I find myself in one moment, swooning over the setting sun on the forsythia and the pure white muzzle of a new born calf at the fence. I stand back and watch as my 72 year-old neighbor, a man who was born in our house and now lives next door, slowly rolls his tractor into our yard. Using a two-bottom plow that he hasn’t hooked up to his tractor in more than fifteen years, he pulls it back and forth, slicing through the green earth and turning it over to reveal damp dark soil underneath that will be our vegetable garden. I sit on the back porch and stitch, while my husband builds bluebird boxes, and I listen to the faint squeals of my girls wading barefoot at the stream crossing.
I send a container of my oatmeal raisin cookies to the neighbor as a thank you, and throw brush on a burn pile–that Dan has cut back from a fence row in order to help the neighbor, for helping us. I stand outside and am struck that the only thing I can hear are the spring peepers and the ticking of our neighbor’s electric fence across the road.
But despite these obvious treasures that come with where we’ve planted our feet, I find myself also feeling frustration with some of the trials. I get tired of every weekend being sucked up by something that is broken, needing repair. This weekend–an upstairs toilet, leaking down into the kitchen ceiling. I want to take a shower, but have to use a wrench and a pair of pliers to turn on the water and adjust the temperature, because the handle has fallen off and there hasn’t been time to fix it. I get tired of always having to figure out how to do it ourselves because we don’t have the time or the money to call someone else up and get the job done.
I once again experienced animals being animals, acting on their ingrained instincts, and yet I hate being faced with the near-death and the worry and the trauma. I get tired of twisting ankles on rubber boots kicked off just inside the door and weary of a kitchen floor that is never lacking its collection of mud and grass and leaf litter.
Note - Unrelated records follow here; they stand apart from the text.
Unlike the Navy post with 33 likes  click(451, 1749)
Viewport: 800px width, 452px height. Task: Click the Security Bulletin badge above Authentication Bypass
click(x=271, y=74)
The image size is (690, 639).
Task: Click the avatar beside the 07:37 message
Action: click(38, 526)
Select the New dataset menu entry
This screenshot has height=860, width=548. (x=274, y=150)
I get tired of working, working, working and figuring out how to make work-time into family-time. I wonder if there will ever be a weekend where there isn’t a major project on the agenda. I wonder if I’m cut out for this.
Late last night, when we were finally sitting down to dinner at eight o’clock, I know Dan could sense my weariness. And he said something to me that has not left the back of my mind for the rest of the weekend. It was something he heard Wendell Berry say. In so many words, Wendell Berry says that this life we are leading or striving for, so many people refer to as “the simple life” or “living simply“. But in reality, what we should be striving for, is actually “the complex life“.
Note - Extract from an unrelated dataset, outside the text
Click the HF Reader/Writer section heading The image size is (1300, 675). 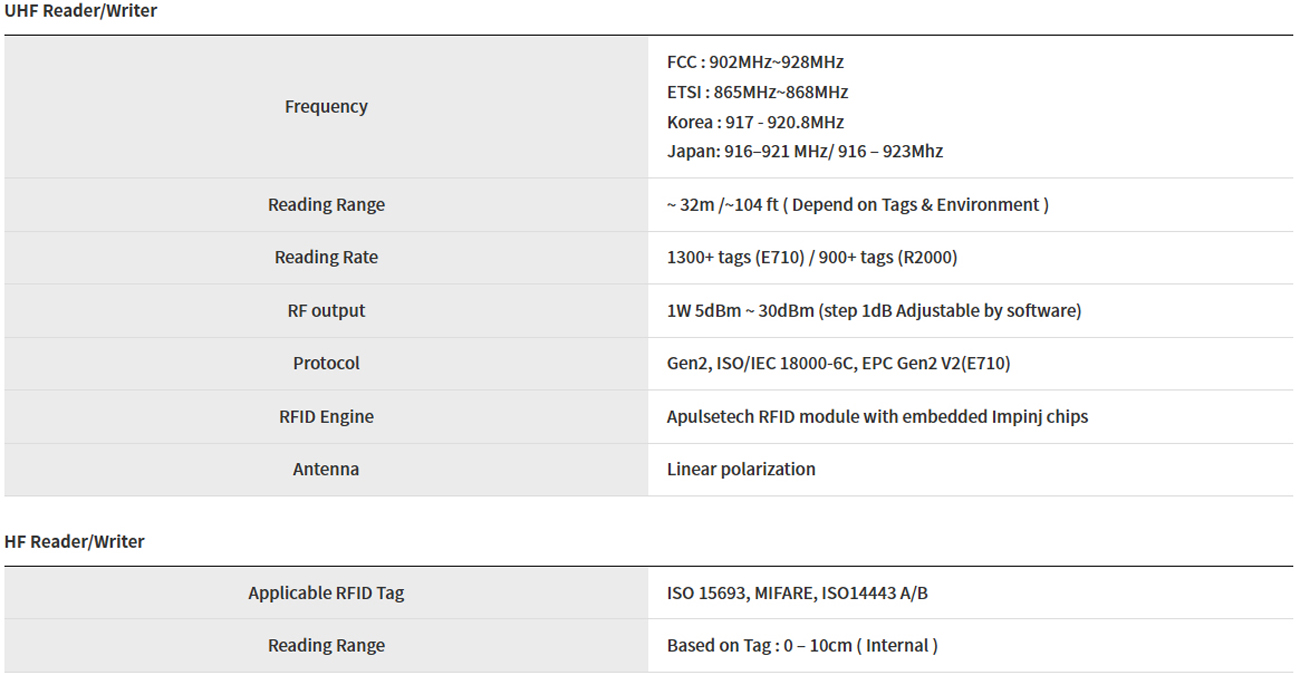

It is simple to go to the store and get your strawberries in January, or call up the repairman on the weekend and get your toilet fixed and your shower handle replaced, or throw your load of laundry in the dryer. But what we think of as the simple life, is actually very complex. It is work and sacrifice and timing and waiting and figuring out how to make do. It is far from simple.
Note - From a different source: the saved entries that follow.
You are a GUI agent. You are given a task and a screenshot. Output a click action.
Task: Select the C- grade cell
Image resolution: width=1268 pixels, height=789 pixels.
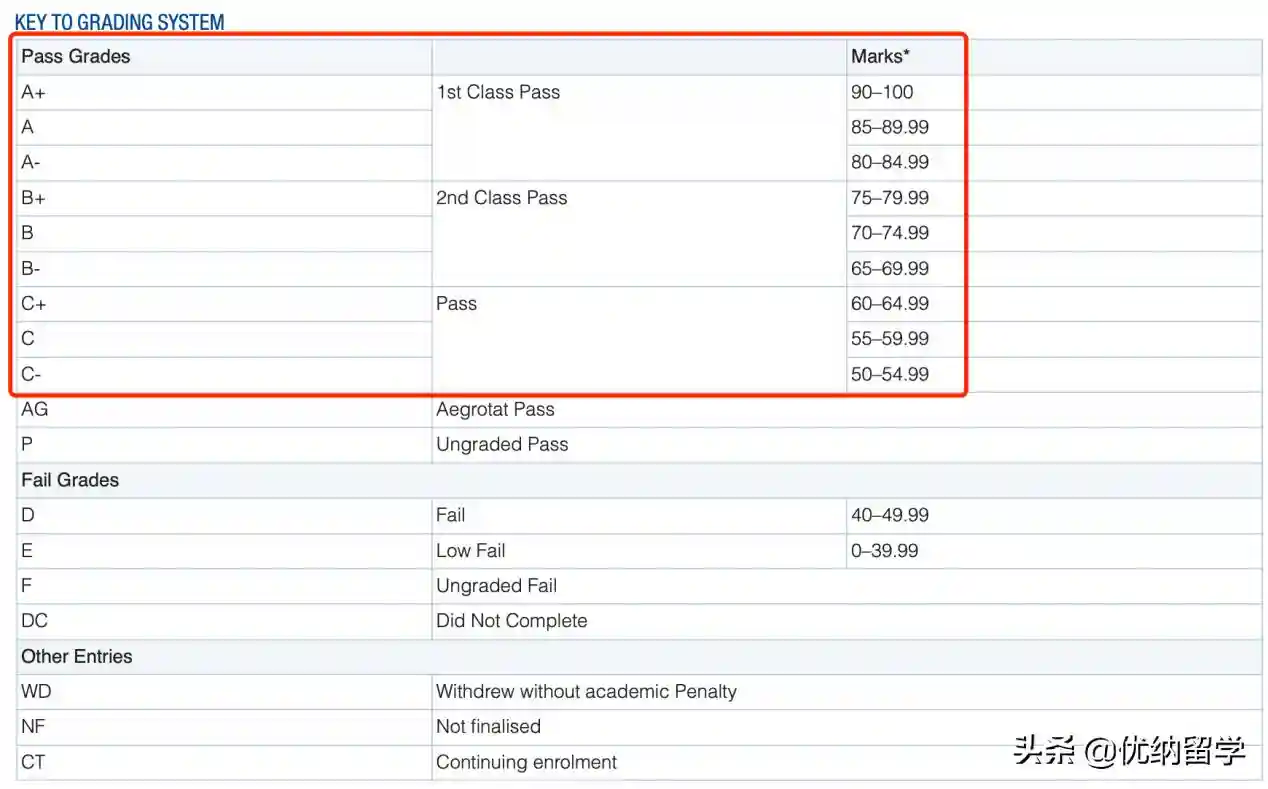coord(32,374)
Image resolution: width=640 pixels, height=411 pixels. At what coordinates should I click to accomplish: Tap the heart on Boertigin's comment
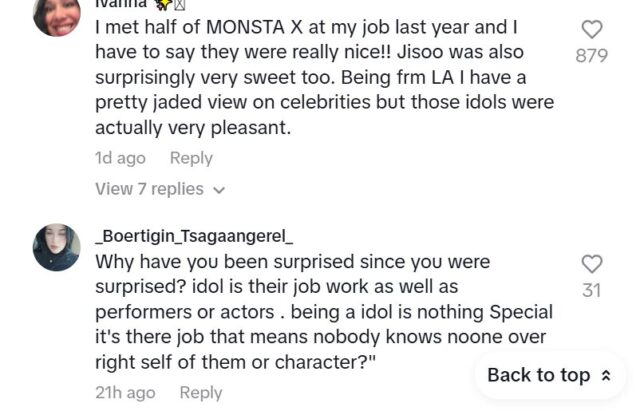click(x=592, y=264)
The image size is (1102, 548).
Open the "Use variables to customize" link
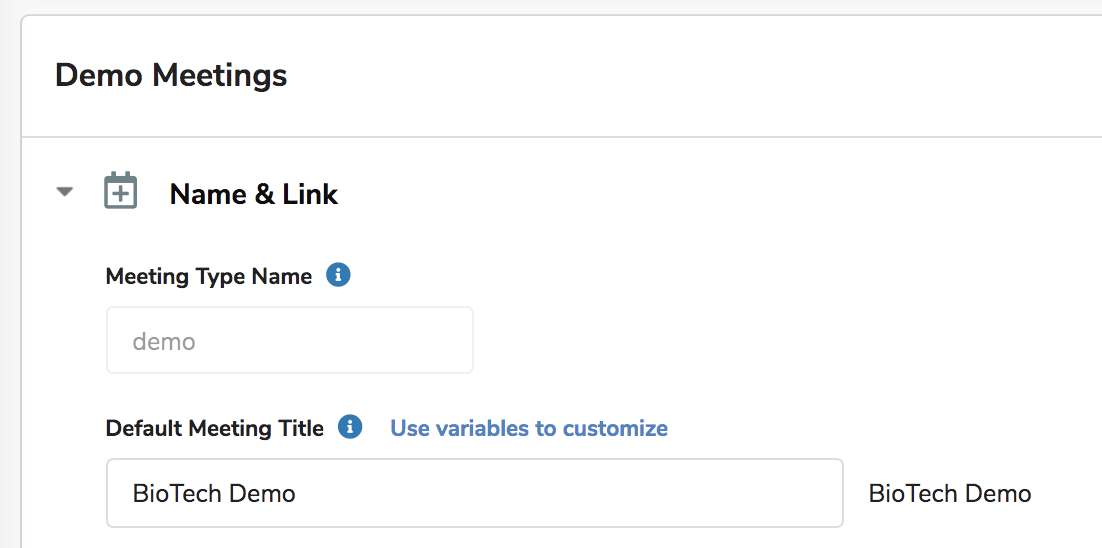point(528,428)
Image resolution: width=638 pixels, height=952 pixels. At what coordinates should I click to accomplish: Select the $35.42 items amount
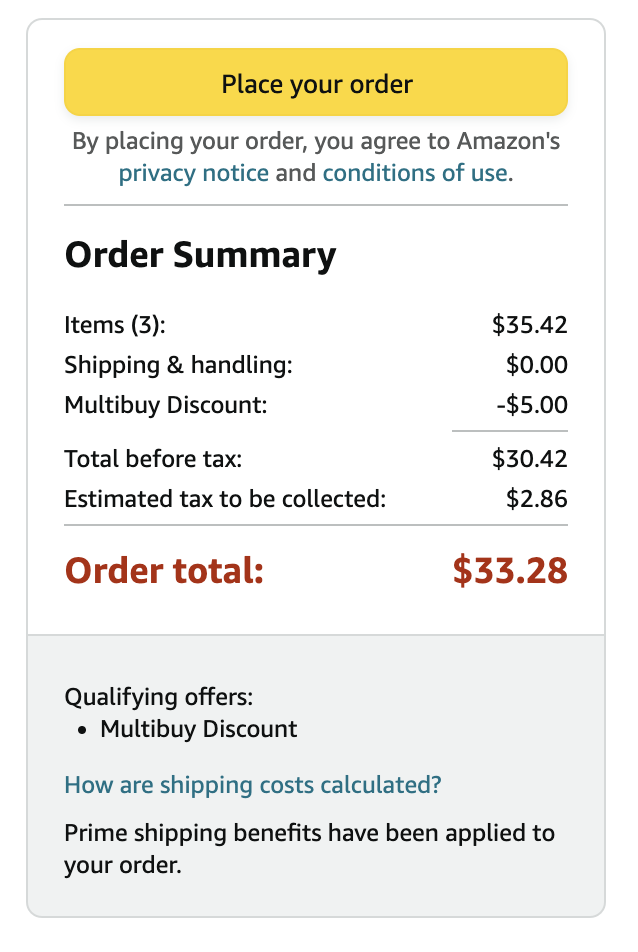529,325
My mother always says, “this too shall pass” and those words are also ringing in my head tonight. It seems whenever I write a post like this, I find that the next morning, once I’ve slept on it, I have to resist the urge to go in and delete. I want to go back and add a footnote and say that I’ll be fine. That these feelings will pass. That there is joy to be found in a new day. That often, all it takes is spewing out all the thoughts and frustrations and emotions. And then they are gone. Weightless. Carried away.
And as I sit here in the dark, typing, I can hear the raspy breathing of a little girl asleep in bed beside me, in droopy, tangled pigtails and a flannel nightgown. And I hear knocking and banging behind the closed bathroom door and know that repairs are being made and he’s still working. And he’s okay with it. And he’s probably doing it for me. And I’ve married a good man, who works hard.
And I know that tomorrow this place will win favor with me again. And a good song will come on the radio while I’m sweeping the kitchen floor and picking up boots. And I’ll stop trying to figure out why my life isn’t simple and marvel at how beautiful a complex life can be.